Adani Enterprises Chairman Gautam Adani in January 2020 declared his group would invest $20 billion in renewable energy (RE) development over the next decade.
The company has set a target of achieving a capacity of 45 Gw of RE by 2030, the same year India is envisaging to have 500 Gw of non-fossil fuel capacity.
Among the established players (which have operational projects), Adani Green Energy (AGEL) not only holds the biggest renewable energy portfolio but aims to construct close to 10 per cent of India’s targeted RE capacity by 2030.
It has in its kitty some of the largest single-destination solar-power parks in Gujarat, Rajasthan, and Karnataka.
In comparison, all other leading players fall way behind.
Tata Power’s solar power capacity stands at 5.6 Gw and it is aiming to have 25 Gw by 2030. ReNew has a commissioned capacity of 7 Gw and 5.7 Gw is under construction. Reliance Industries is aiming to set up 100 Gw of renewable energy capacity but is yet to commission any project, also most of the capacity would be for captive use.
But what made AGEL the poster boy of India’s RE sector till recently is what could create a major hurdle for the company and the country’s RE goals.
Goal versus money
Following the Hindenburg report, AGEL has decided to review its capital expenditure (capex) plan of Rs 10,000 crore for 2023-24 (FY24). In a post-third quarter results call with its bond holders, AGEL’s management said this was a tentative target and was still under review, this paper reported recently.
This stands in contrast with the robust growth plans the company has on capacity addition.
According to the data shared by company officials during investor concalls, it has close to 15 Gw of capacity under construction.
According to Moody’s, AGEL’s growth plans will entail capital spending of around Rs 63,400 crore over the next five years.
For its under-construction projects, AGEL takes construction financing from banks, and, once the projects are operational, refinances that portfolio with international bond funding. But it is refinancing that is cause for concern now.
“AGEL will have $2.7 billion of refinancing due in fiscal year ending March 2025 (fiscal 2025), including $750 million and $500 million of AGEL RG-1 notes maturing in September 2024 and December 2024 respectively. This is the key driver for the negative outlook on the ratings,” Moody’s said in its credit opinion on AGEL last month.
The document was reviewed by Business Standard.
In a call with bondholders last month, AGEL said: “For taking out the construction facility, we will continue to issue 20-year bonds which will be fully amortised with no refinancing risk.”
The company did not respond an emailed questionnaire from this paper on its financing plans.
Risk-reward ratio
In the call with bondholders, the AGEL management revealed a peculiar problem being faced by the company. It said state utilities were delaying the last-mile transmission infrastructure and this is compelling the company to take the infirm power route. Infirm power is feeding the electricity generated from a project directly to the grid before the commissioning of the project.

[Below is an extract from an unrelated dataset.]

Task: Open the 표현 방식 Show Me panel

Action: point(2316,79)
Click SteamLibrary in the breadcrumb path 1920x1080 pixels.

This, however, also points to a larger problem, something that global investors in RE companies have always been worried of -- the health of the off taker. While AGEL does have an exposure to some of the RE-resource rich states, their electricity departments are also some of the biggest defaulters -- barring Gujarat.
This, coupled with the lag in support infrastructure, brings a high sense of uncertainty in its projects for its investors, especially global bond markets.
AGEL has a healthy EBITDA (earnings before interest, tax, depreciation and amortisation) margin compared to its peers, say market observers but there is limited headroom for taking more debt.
Moody’s in its rating downgrade of AGEL said: “The negative rating outlook factors in AGEL’s significant refinancing needs of around $2.7 billion in March 2025; its large capital spending program; and dependence on sponsor support, through subordinated debt or shareholder loans.”
In July 2021, AGEL had received the shareholders’ nod to increase its borrowing limit to Rs 25,000 crore.
BlackRock, one of the world’s largest investment companies, however, had voted against it, citing “(proposed authorisation) may result in debt level that exceeds market standards.”
Such warnings have now come back to haunt AGEL as it tries to recover from a stock rout and a hit to its borrowing capabilities in global markets.